A similar strategy is followed by the works already carried out back in Barcelona. In RED RPC (2021) we meet again with the artist, this time static and firm, in a pose that alludes to military training, in a disciplined attitude. Here the red paper has not only become the dress that covers the body of the central character but has also become a national flag and flagpole; all in one. The setting shows the facades of closed industrial buildings, workplaces on pause.

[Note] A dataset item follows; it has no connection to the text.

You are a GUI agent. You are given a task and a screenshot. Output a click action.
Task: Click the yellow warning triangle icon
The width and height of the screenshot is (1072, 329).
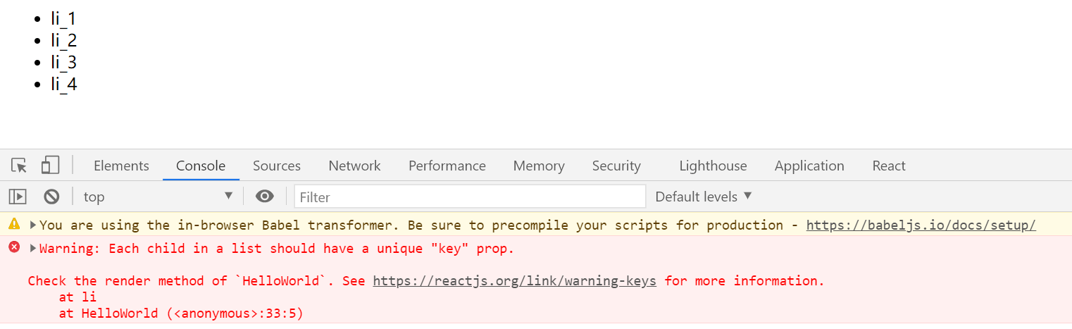pyautogui.click(x=14, y=224)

Similarly, the video EUROPA! (2021) begins in an industrial zone where the character*, this time in motion, takes on a superhuman scale. His meandering, starry blue dress evokes Mickey Mouse as the sorcerer's apprentice, a circus character, or the giants of popular festivals. Nevertheless, his activity gives him away as the embodiment of the European Union. The stilted colossus dressed in blue strolls around the streets posting signs with the colors of his flag blue and yellow– between warehouses and abandoned corners. Nobody seems to pay much attention to him. He wanders between cars and architectures that show his disproportionate height, greeting passersby, sharing a cigarette, amidst the enthusiasm and disappointment of being ignored. At the end of the tour, we find him playing ball with a group of children dressed in white, under a splendid Sunday sun.

Finally, the two photographs of the Alfabet project included: Alfabet (X) and Alfabet (doble X) (2021) transport us to the mills of La Mancha. These two images announce the first chapter of a larger project where Colomer will develop a new investigation around architecture linked to fiction. The mills, the typography, and the character that conform the scene refer us to white, to the non-color made up of all the colors. These three elements, in turn, draw the letter "X" which acts as a footnote. The "X" refers to an indefinite out-of-field, an unknown: the giant's arms that reflect the blades of the windmill as in an infinite mirror, the woman's body, the letter "X", and so on x times.

* Europe is portrayed by actor Guillem Barbosa.